Wilkes-Barre/Scranton falls in overtime, Toronto ends Penguins' season
Alex Nylander buried the overtime winner at 13:44, and Toronto’s 2-1 Game 6 finish ended Wilkes-Barre/Scranton’s 4-2 series loss after a 101-point season.

Alex Nylander ended Wilkes-Barre/Scranton’s season at 13:44 of overtime, the kind of finish that turns a long playoff run into a single, brutal instant. Toronto’s 2-1 Game 6 win at Mohegan Arena at Casey Plaza closed the Eastern Conference Final 4-2 and sent the Marlies to the Calder Cup Finals for the third time in franchise history, and first since 2018.
Wilkes-Barre/Scranton had the first punch. Aidan McDonough scored on the power play at 6:26 of the first period, giving the Penguins a lead they needed in a game that had the feel of a coin flip from the start. Toronto answered through Easton Cowan at 9:11 of the second period, then held the line long enough for overtime, where Nylander, a former Penguin, finished it off. Artur Akhtyamov made 39 saves for Toronto, Sergei Murashov stopped 37 of 39 shots for Wilkes-Barre/Scranton, and the shot count finished 40-39 in the Penguins’ favor. In a game this tight, the margin was one sequence, one rebound, one mistake.

That was the series in miniature. Toronto also beat Wilkes-Barre/Scranton 2-1 in overtime in Game 2, then slammed the door with a 5-1 win in Game 5 before ending it in Game 6. The Marlies did not just outlast the Penguins, they kept finding the last answer when the games tilted late, and that poise is what separated the conference champion from the team left standing in the handshake line.

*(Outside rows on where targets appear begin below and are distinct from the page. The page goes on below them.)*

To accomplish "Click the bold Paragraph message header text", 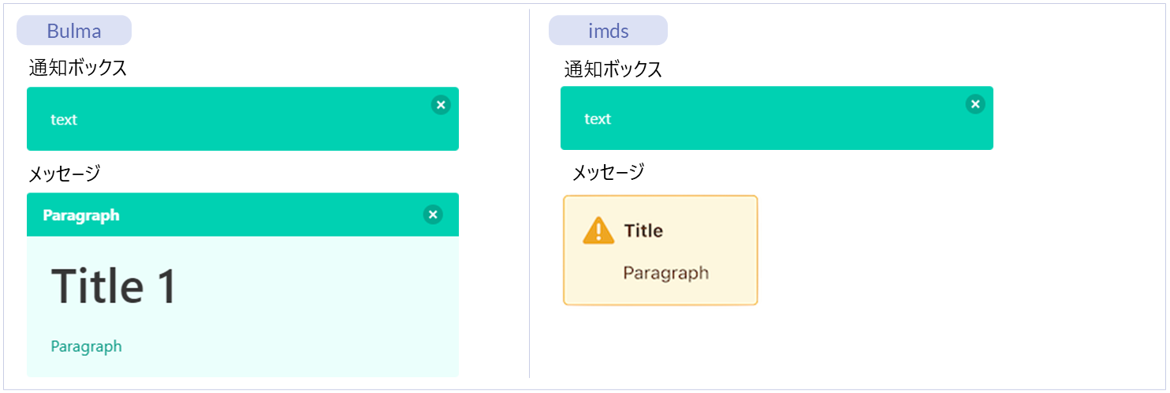I will pos(81,215).
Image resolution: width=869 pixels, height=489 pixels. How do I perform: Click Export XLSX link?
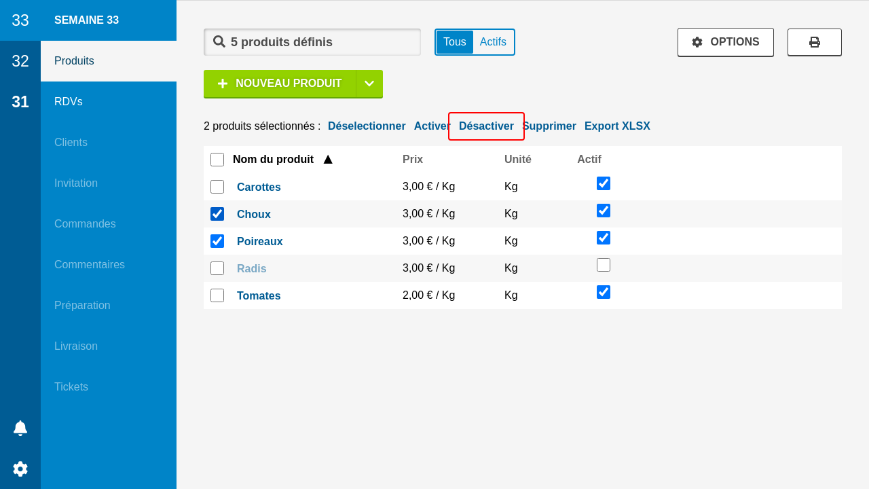(x=617, y=126)
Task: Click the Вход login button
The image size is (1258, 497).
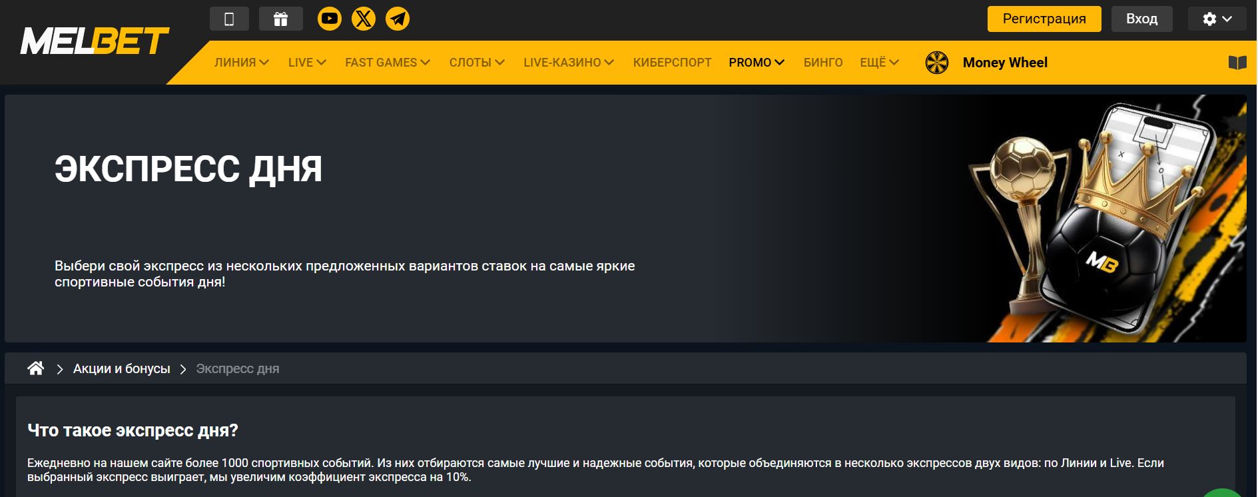Action: pos(1141,19)
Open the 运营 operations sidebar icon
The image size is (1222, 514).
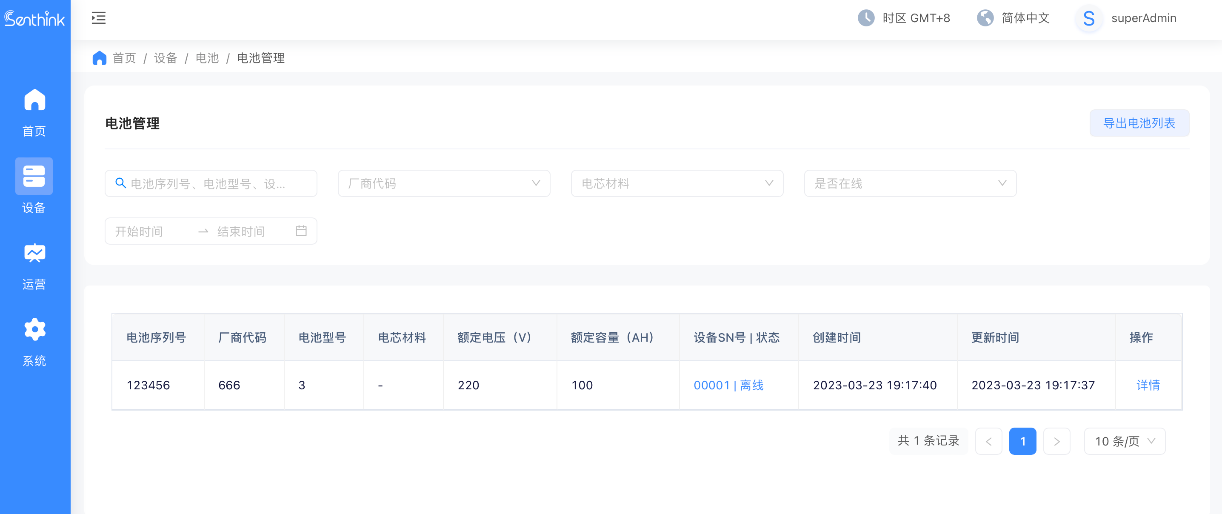[x=34, y=253]
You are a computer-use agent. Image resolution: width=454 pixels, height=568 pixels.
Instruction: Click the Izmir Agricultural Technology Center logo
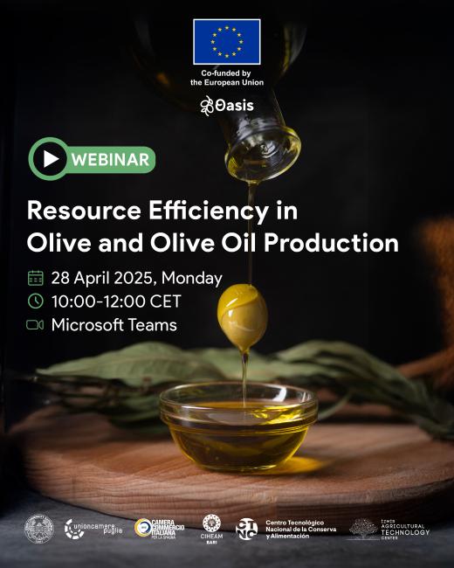[x=389, y=530]

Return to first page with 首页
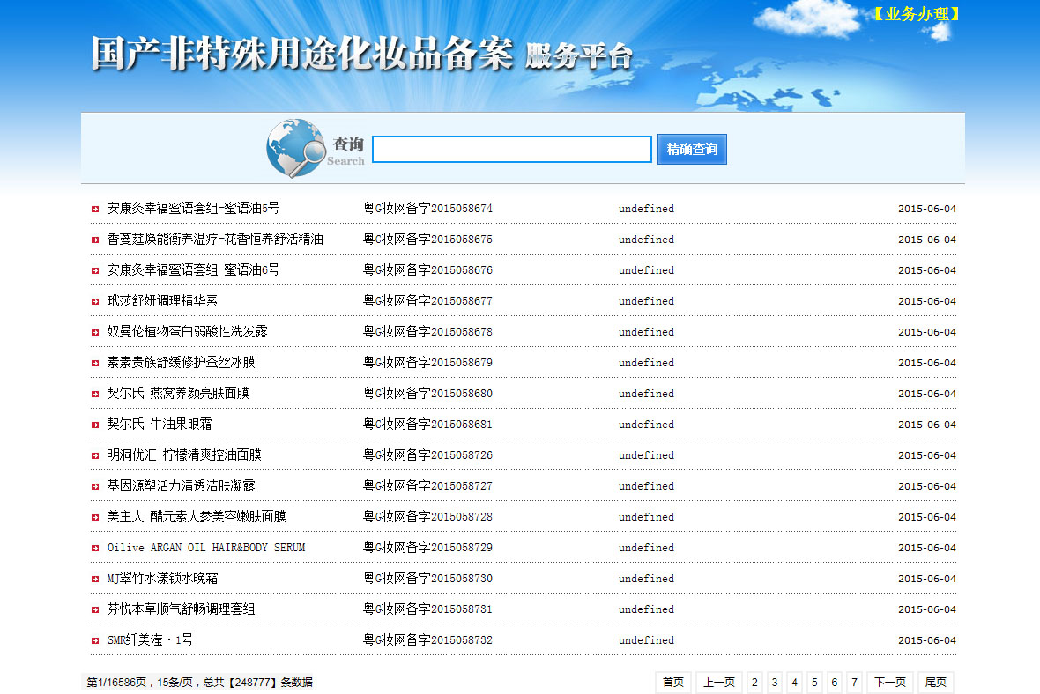tap(673, 683)
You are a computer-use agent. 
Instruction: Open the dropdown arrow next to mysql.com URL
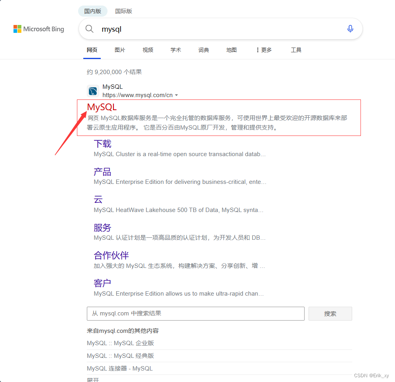tap(177, 95)
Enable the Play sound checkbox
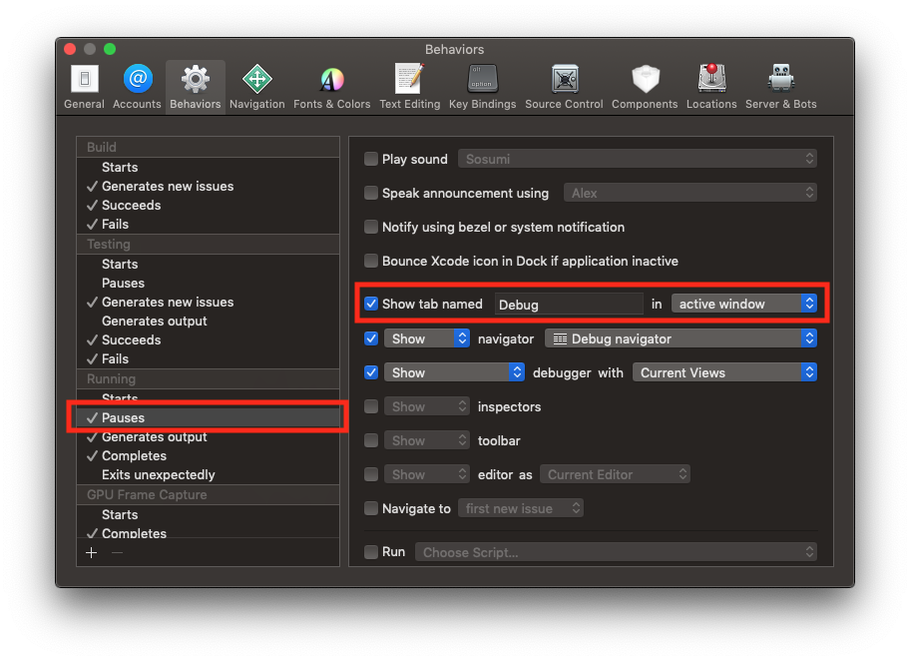 tap(371, 159)

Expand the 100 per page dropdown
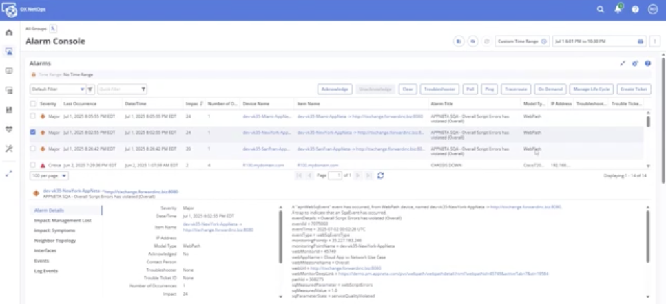point(48,175)
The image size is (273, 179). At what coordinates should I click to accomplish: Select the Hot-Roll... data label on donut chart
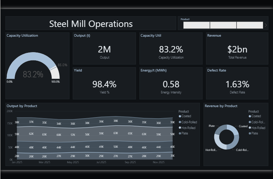pyautogui.click(x=211, y=150)
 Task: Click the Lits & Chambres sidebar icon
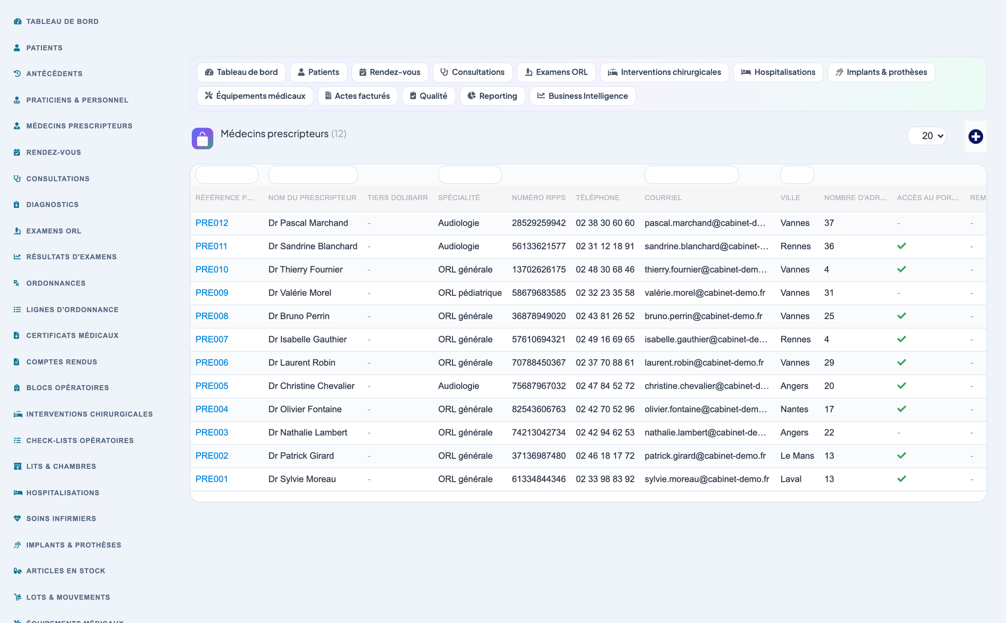point(18,466)
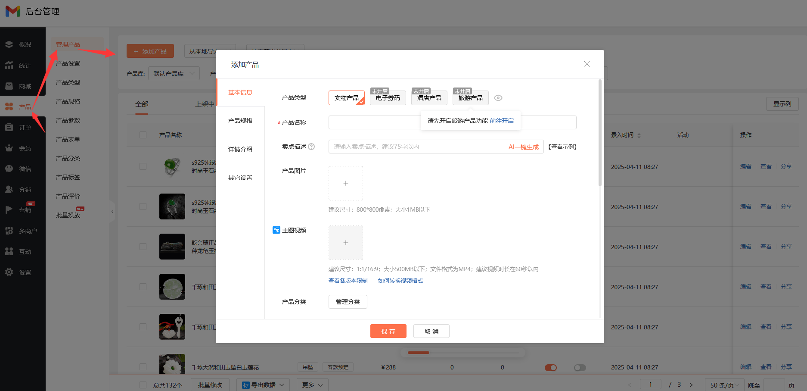Click the help icon beside 卖点描述
Viewport: 807px width, 391px height.
[312, 146]
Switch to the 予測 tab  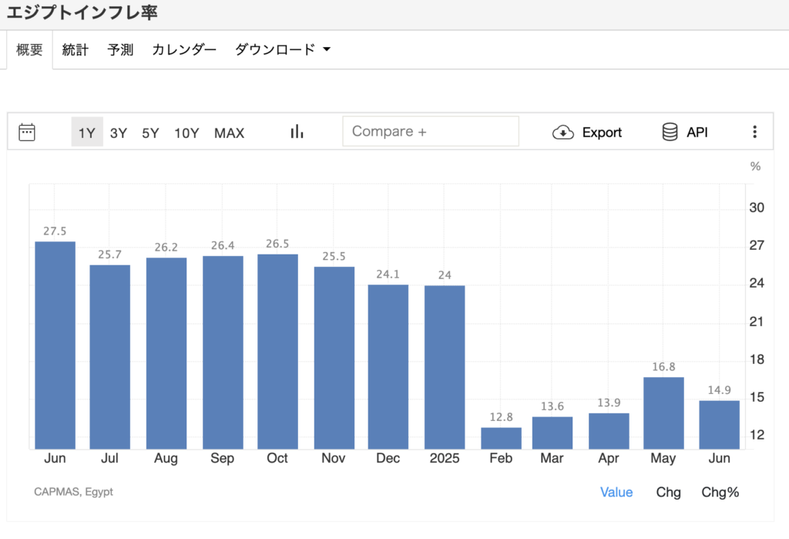[120, 48]
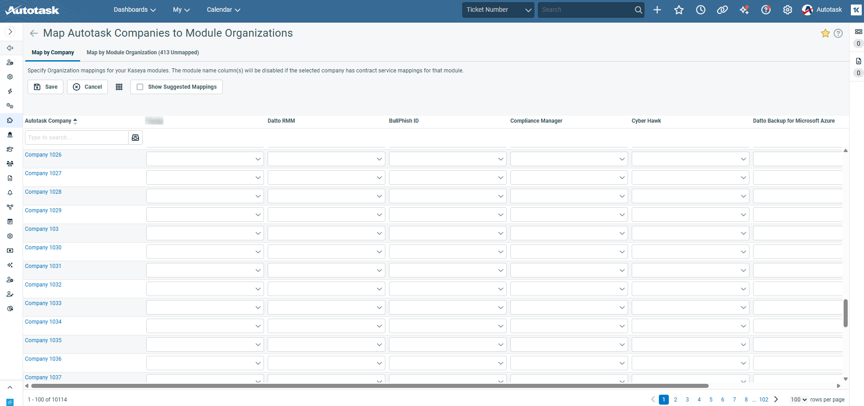Click the company search filter icon
This screenshot has height=406, width=864.
point(135,138)
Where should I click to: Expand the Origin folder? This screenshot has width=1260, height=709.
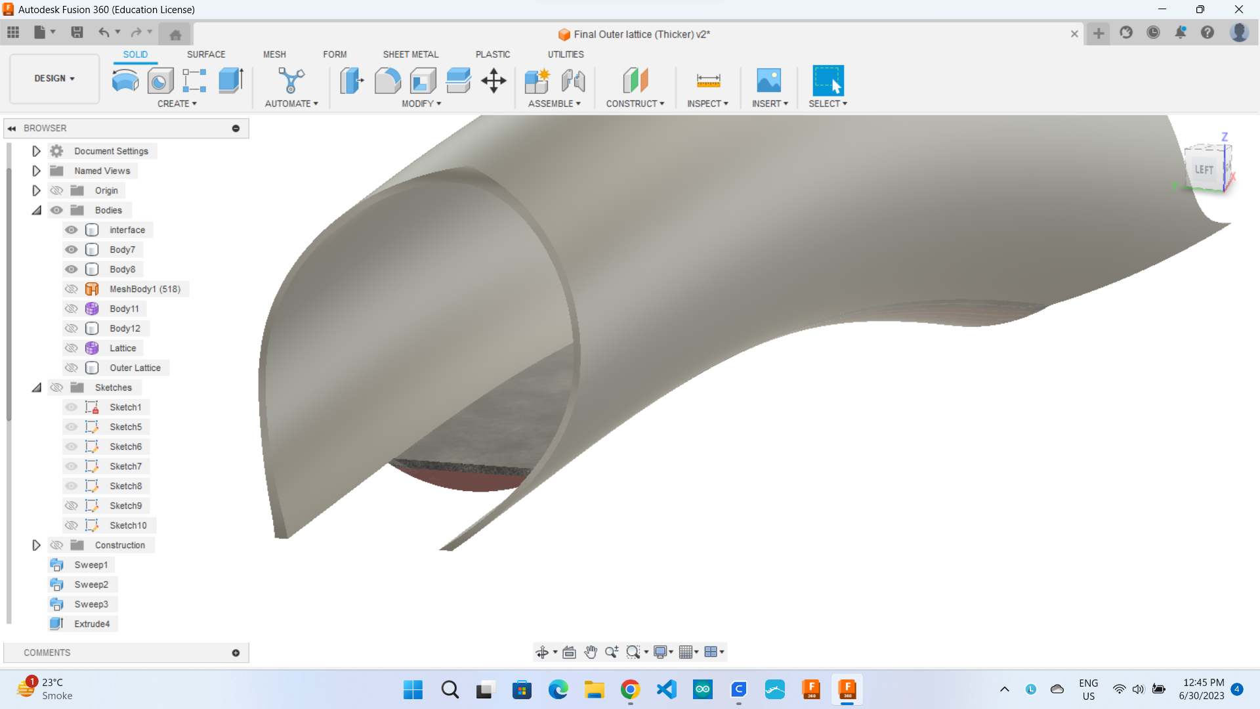(x=36, y=190)
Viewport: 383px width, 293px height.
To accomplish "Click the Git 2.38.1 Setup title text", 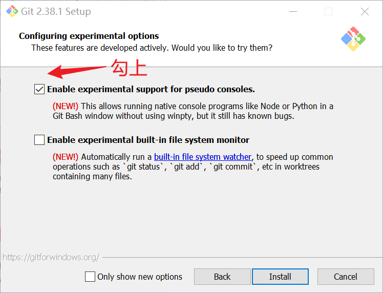I will 56,11.
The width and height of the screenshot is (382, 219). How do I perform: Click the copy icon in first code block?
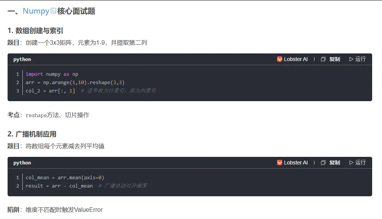(x=323, y=59)
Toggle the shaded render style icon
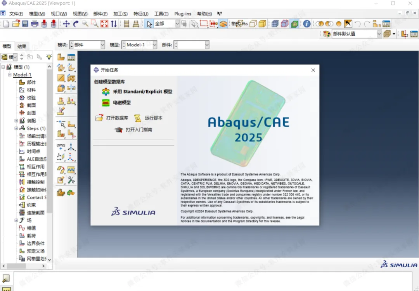 tap(262, 24)
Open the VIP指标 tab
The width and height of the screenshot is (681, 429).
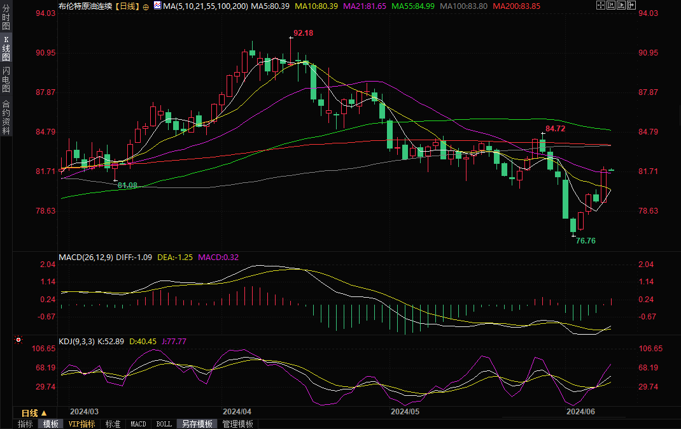click(81, 424)
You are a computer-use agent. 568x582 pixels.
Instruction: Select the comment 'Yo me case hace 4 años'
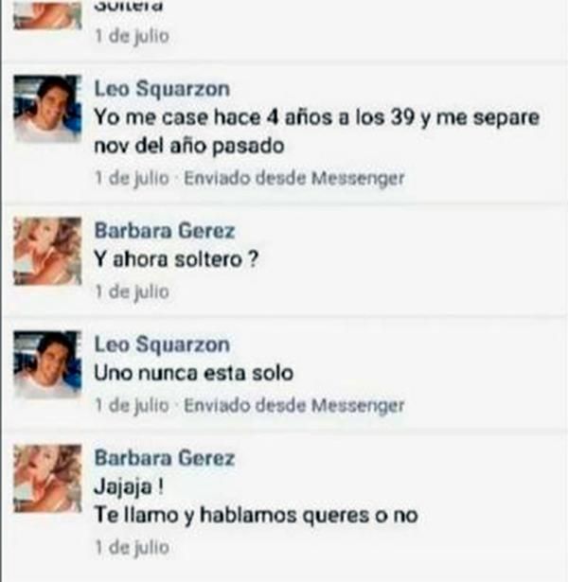click(317, 132)
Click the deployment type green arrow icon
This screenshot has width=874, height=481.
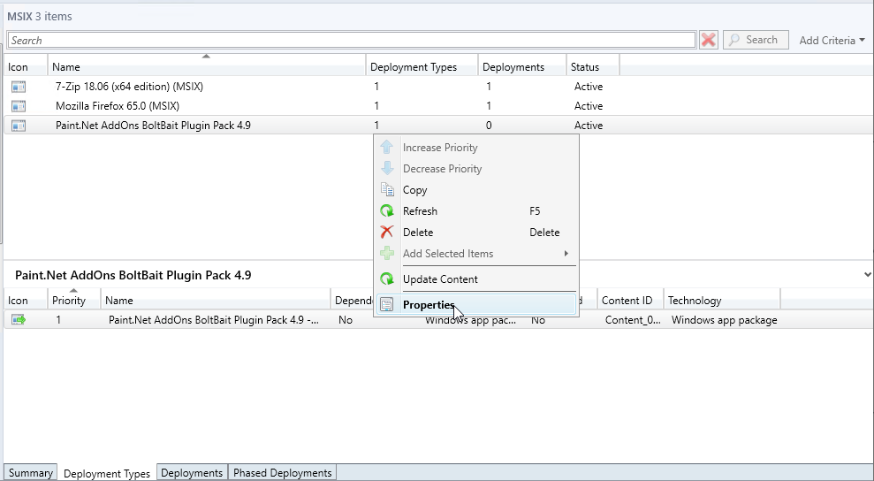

For Wilkes-Barre/Scranton, though, the ending should not erase the shape of the season. The Penguins clinched a playoff berth on March 20, their 21st postseason appearance in 25 tries since joining the AHL in 1999, and the run to the conference final was their deepest playoff advance since 2014. They finished third overall in the regular season, and Murashov’s goaltending helped carry them through a difficult path that included a first-round scare against Springfield before they broke through to the conference final.
That is why this loss will be remembered less as a collapse than as a verdict on where the Penguins are right now: good enough to survive, good enough to matter, good enough to be a real problem in May and June. The last bounce went Toronto’s way, but Wilkes-Barre/Scranton left with a season that reached 101 points and forced the organization to confront the next question honestly: who from this group is good enough to carry the Penguins all the way back here?